# Written exercise
Answer these questions using the ham casserole recipe:
(a) Which kind of cheese does the opening paragraph name?
(b) Which two ingredients does the recipe call "a winning pair"?
(c) What three items does step 1 combine in a small mixing bowl?

# Excerpt provided
Ham Casserole

Ham casserole delivers a quick, effortless, and delicious wonder-filled one-dish meal perfect for brunch or dinner. Fantastic, cheesy, and flavorful! The hearty cheddar cheese mixture complements the savory ham and tender party of veggies.

Fresh from the oven soul food ham casserole perfect for Mother's Day brunch.


 

Don’t you love having recipes that take advantage of leftovers? Ham casserole is a perfect example of a holiday leftover that’s even better the second time around. Have fun with this amazing and super simple recipe.

Ham and veggies smothered in a rich, creamy cheese sauce is a classic soul food casserole. This deliciousness is sure to be a hit at your next cookout. And no one will know you didn’t spend hours putting it together.

Serving up a plateful of decadently creamy casserole loaded with ham.

Easy Cheesy Ham Casserole Recipe

Ham and cheese are already a winning pair. So featuring them together in a super easy noodle casserole is straight-up screaming comforting food. Ham, cheese, noodles, and your favorite veggies baked in a jiff for a crazy delicious meal.

The ingredient list.

How to Make Ham Casserole

Make the topping, saute the veggies, and make the cream sauce.
  1. Combine crushed crackers, melted butter, and parsley flakes in a small mixing bowl. Mix using a spatula until thoroughly combined. Set aside. (Photo 1)

# Given data

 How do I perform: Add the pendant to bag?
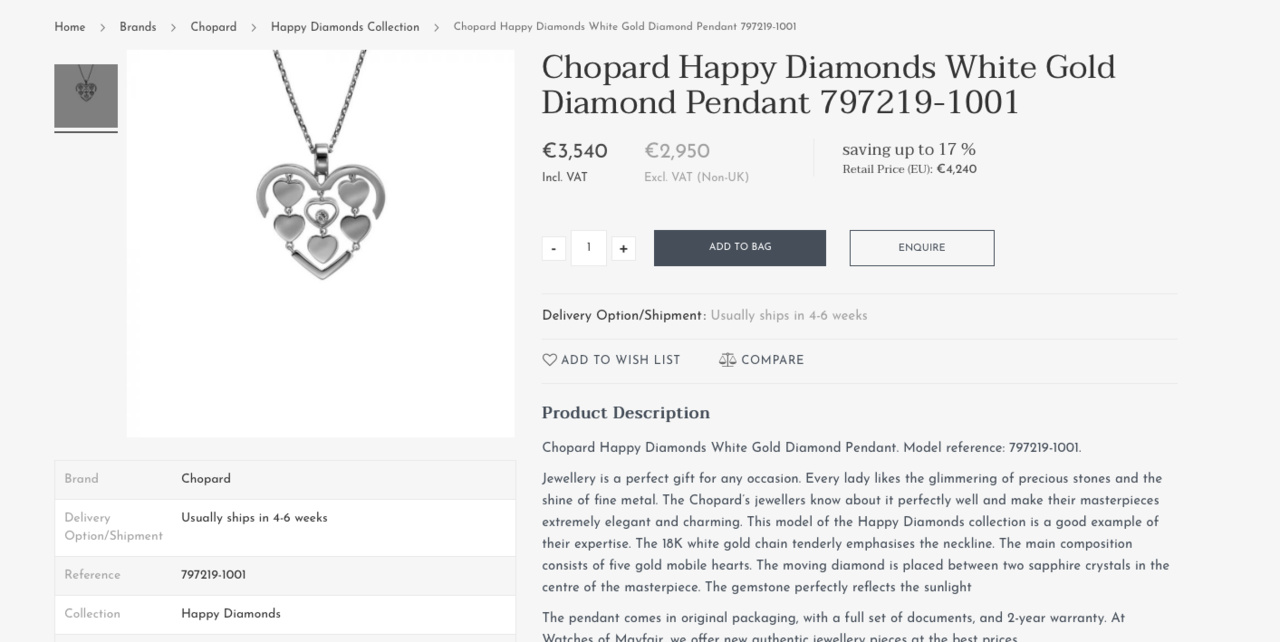[740, 248]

# Solved problem
(a) Cheddar
(b) Ham and cheese
(c) Crushed crackers, melted butter, and parsley flakes